**SOURCE DOCUMENT**
· · · · · · ·
She flirted with him, suggesting romantic and sexual attraction. That is of course not a contractual offer of sex — and I don’t believe that any such contract is conscionable anyway — but her intention was that he should boyfriend for her for months or years during which she would categorically refuse to consider any suggestion of sex that he made. I’m not calling that diabolical, and I am neither saying nor do I believe that having done a bad thing or several bad things makes Joyce evil through and through. But I call shenanigans on the suggestion that the screwed-up unhappy manipulative relationships encouraged by her sex-negative upbringing are the “side of the angels”.
No, I do not believe and I did not say that if you flirt with someone you then have to have sex with them.
But yes, I did say that the kind of relationship in which a man is expected to say “you wanna fool around?” and the woman to say “My own! My beloved! My transcendant one! No. Go slay another dragon and then sign over half your stuff” is diabolical. It not Joyce’s fault that she was raised to think they are deeply romantic and divinely ordained. But she wasn’t on the side of the angels when she tried to inveigle Jacob into such a relationship.
· · · · · · ·
**RECORDED INFORMATION**
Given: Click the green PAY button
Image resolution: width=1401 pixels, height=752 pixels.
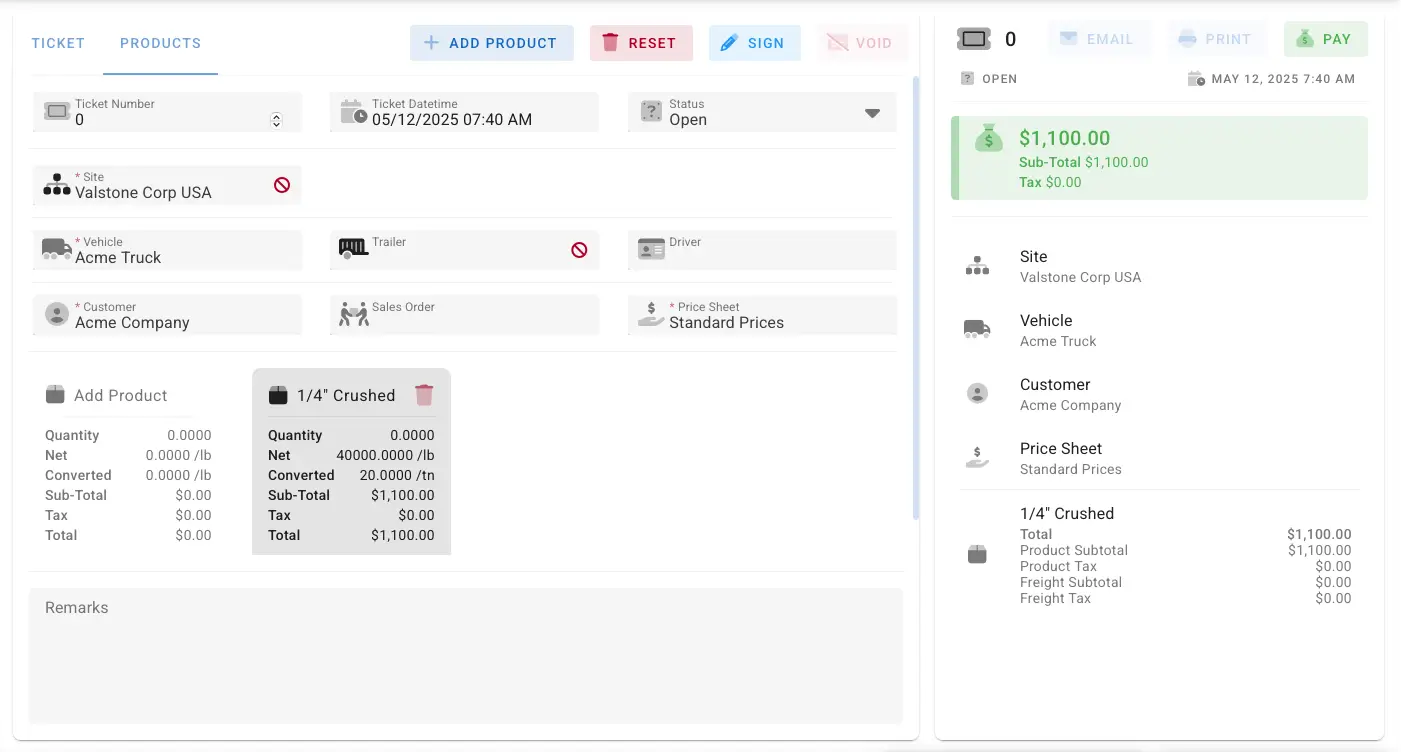Looking at the screenshot, I should click(x=1325, y=38).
· · · · · · ·
**GIVEN PROBLEM A**
Write out every phrase that the passage about Joyce places in double quotation marks.
**GIVEN PROBLEM B**
Carry the passage about Joyce forward from its final sentence.

**TASK ANSWER A**
- "side of the angels"
- "you wanna fool around?"
- "My own! My beloved! My transcendant one! No. Go slay another dragon and then sign over half your stuff"

**TASK ANSWER B**
Yes, a similar relationship with the sexes reversed, or involving a non-cishet couple would be bad too. But they are not a norm promoted by religion and the romance industry, so a less prominent threat to angelichood.
So, any relationship that Joyce got into would be bad because she’d be “withholding sex”? That’s a pretty fucked up attitude. Especially since it wouldn’t be a surprise. She’d made her opinions quite clear up front.
I agree that there’s something messed up on the societal level about that expectation, but at the same time so is the idea that women are bad if they get you into a relationship but won’t put out.
Also – she wouldn’t have lasted a month. Joyce is horny.
I don’t agree at all. Raidah and Jacob’s relationship was fine and the only reason we as readers hated it is because we like Joyce and Sarah more than Raidah.
If you think Jacob going with Raidah because he thought it would be something his brother would approve of and Raidah actively pushing Jacob’s insecurity buttons to manipulate him was okay, then sure, their relationship was fine.
Panels 4&5: I’m not tryin’ ta get rid of ya, I’d just like my own room!
Alt-text: Technically, none of Dottie’s ‘mitts’ are on Joyce – it’s Joyce’s mitts that are on Dottie. One of them, anyway – Joyce’s left hand is on her own right arm. Dottie’s hands are both at her sides.
like me with a stack of Amiibo cards, Raymond in hand: “So Chrissy, you thinking of moving out soon?”
(j/k I didn’t buy any villagers, they’ll all eventually cycle through)
Though, what’s Becky’s endgame? Wouldn’t she just get saddled with a new roommate, or is she betting on no one else needing a room so to get a free single?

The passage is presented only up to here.